An Earnest Student
Paris s’embrasait avec la rivalité Gluck–Piccinni, et chaque amoureux de musique semblait avoir choisi son camp. Dans cette atmosphère débarqua un jeune Belge maladroit, avec une ambition énorme et presque pas d’argent : il était décidé à obtenir une vraie formation musicale, coûte que coûte.
Il vénérait Gluck et brûlait d’entendre *Iphigénie en Tauride*. Un ami réussit à le faire entrer en douce au théâtre pour la répétition générale. La musique le frappa comme une révélation—belle, noble, écrasante. Il *devait* aussi entendre la représentation publique. Problème : il n’avait pas les moyens d’acheter un billet.
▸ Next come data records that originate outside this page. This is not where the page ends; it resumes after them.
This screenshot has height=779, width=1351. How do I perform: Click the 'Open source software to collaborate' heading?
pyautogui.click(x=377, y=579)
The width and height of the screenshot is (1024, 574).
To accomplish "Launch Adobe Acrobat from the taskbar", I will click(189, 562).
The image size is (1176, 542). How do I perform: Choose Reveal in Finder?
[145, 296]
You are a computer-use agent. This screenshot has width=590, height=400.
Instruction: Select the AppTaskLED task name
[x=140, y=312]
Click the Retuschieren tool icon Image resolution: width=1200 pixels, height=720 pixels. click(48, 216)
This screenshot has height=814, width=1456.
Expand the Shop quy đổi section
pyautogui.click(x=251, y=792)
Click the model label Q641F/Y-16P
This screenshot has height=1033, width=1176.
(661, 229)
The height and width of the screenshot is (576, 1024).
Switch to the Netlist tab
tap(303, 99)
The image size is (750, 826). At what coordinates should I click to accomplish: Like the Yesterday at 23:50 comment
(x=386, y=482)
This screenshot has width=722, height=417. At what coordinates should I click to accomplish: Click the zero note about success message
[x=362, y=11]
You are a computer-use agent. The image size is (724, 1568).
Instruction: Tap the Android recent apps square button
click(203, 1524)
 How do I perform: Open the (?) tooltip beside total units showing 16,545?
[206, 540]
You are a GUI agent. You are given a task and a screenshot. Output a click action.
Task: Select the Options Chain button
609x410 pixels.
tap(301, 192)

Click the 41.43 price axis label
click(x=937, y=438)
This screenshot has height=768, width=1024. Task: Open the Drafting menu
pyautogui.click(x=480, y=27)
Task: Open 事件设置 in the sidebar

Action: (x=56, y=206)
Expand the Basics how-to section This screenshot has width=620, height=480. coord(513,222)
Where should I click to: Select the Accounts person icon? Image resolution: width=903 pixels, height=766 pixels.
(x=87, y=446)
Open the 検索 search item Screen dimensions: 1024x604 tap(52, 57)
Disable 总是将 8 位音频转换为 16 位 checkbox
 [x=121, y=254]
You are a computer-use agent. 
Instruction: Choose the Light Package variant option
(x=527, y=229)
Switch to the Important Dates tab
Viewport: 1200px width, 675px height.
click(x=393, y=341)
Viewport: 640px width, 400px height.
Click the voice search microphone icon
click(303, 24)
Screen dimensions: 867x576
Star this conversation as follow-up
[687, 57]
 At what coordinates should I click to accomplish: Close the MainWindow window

Alors il tenta le plan le plus imprudent qu’on puisse imaginer : se cacher dans une loge et y rester jusqu’au lever de rideau. Ça ne dura pas. Quand le personnel le découvrit après la répétition, on le traîna dehors. Il résista, une scène éclata, et Gluck—encore dans le bâtiment—vint voir ce qui se passait. En apprenant que le jeune inconnu ne pouvait tout simplement pas supporter de rater cette musique, Gluck sourit, stoppa l’expulsion et lui tendit un billet.
Gluck s’intéressa alors à cet étudiant si enthousiaste. Ce « gamin dans la loge » était Étienne Nicolas Méhul. Les deux compositeurs devinrent amis, et Méhul écrivit plus tard vingt-cinq opéras et bien d’autres œuvres—sans jamais oublier la gentillesse qui avait lancé sa route.